You and your child’s participation will last for approximately 19 weeks. During this time, you will visit the study clinic on 5 occasions. There will also be 6 in-home visits where you will have a telehealth consultation with site staff who will ask questions about your child’s progress.

Does gene mutation/deletion affect eligibility?

Multiple genetic tests can be used to confirm a genetic variation associated with Phelan-McDermid syndrome, including chromosome analyses or genetic sequencing . Speak with your doctor about genetic testing options.

What if my child has more than one genetic disorder?

The main goal of this study is to examine the effectiveness of the new medication (NNZ-2591) in the treatment of Phelan-McDermid syndrome. Many genetic disorders have overlapping symptoms, and it would be impossible to accurately measure the effect of the study medication on the intended indication, Phelan-McDermid syndrome, in a participant with multiple genetic conditions. This means that if your child has been diagnosed with multiple genetic disorders, they will be unable to participate in this study. If you have specific questions or concerns, please speak with your doctor.

Who will be taking blood samples from my child?

Blood samples will be taken by skilled study nurses who have extensive experience working with children who have neurodevelopmental disorders such as Phelan-McDermid syndrome.

How is the safety of the participant protected?

The ethical and legal codes that govern medical practice also apply to clinical research. Most clinical research is federally regulated with built-in safeguards to protect the participants and their medical information. The trial follows a carefully controlled protocol (a study plan that details what researchers will do throughout the study). Safety data are reviewed by an independent group of clinical experts as the trial progresses. If you or your doctor believe your child’s safety is at risk, know that you can withdraw from the study at any time. Researchers report the results of the trial at scientific meetings, to medical journals via scientific articles, and to various government agencies. At all times, participants’ information will be deidentified to remain secret and will not be mentioned in any reports.

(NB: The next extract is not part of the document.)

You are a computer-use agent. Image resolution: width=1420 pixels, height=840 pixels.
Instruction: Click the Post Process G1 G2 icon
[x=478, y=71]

If my child is responding well to the treatment, can I continue to have access the study medication?

Children and adolescents who have participated in a clinical trial of NNZ-2591 for Phelan-McDermid syndrome may be eligible to enroll in an open-label extension study evaluating the long-term safety and efficacy of NNZ-2591. Speak with your study team about the possibility of enrolling in the open-label extension study.

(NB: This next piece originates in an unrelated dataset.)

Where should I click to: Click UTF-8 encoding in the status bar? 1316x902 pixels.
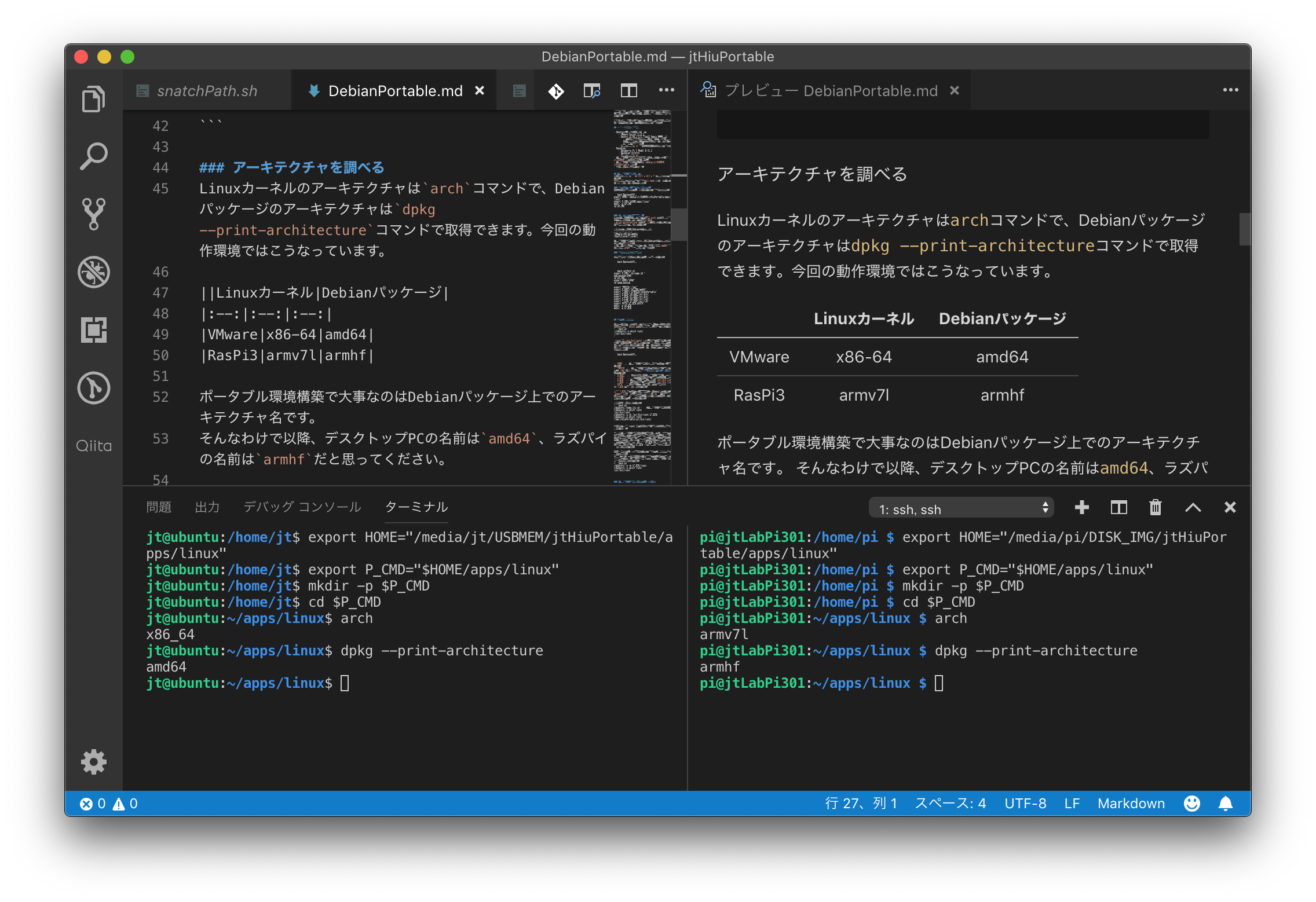click(x=1025, y=804)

Can we participate if we don’t live in any of the listed states?

Yes, you can participate in the study. Support for study enrollment at a site in another state is available.

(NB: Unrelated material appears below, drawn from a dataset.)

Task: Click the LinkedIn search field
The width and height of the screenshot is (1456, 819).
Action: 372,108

Is support available to participate?

Yes, once your child is confirmed to be eligible to participate in the study, support for attending in-clinic visits will be available. Where required, you can be reimbursed for reasonable travel and accommodation costs. The process will be managed by the PSMF; for more information, please contact the PMFS at the following email: emailtravelprogram@pmsf.org.

How does the COVID-19 vaccine affect my child’s eligibility to participate?

Being vaccinated for COVID-19 does not affect eligibility to participate in this study, nor is it an issue to receive a COVID-19 vaccination during the study. We recommend that your child gets the necessary vaccinations before participating in the trial to avoid any confusion regarding side effects. The study team will record any vaccines or medications your child has received during the treatment period.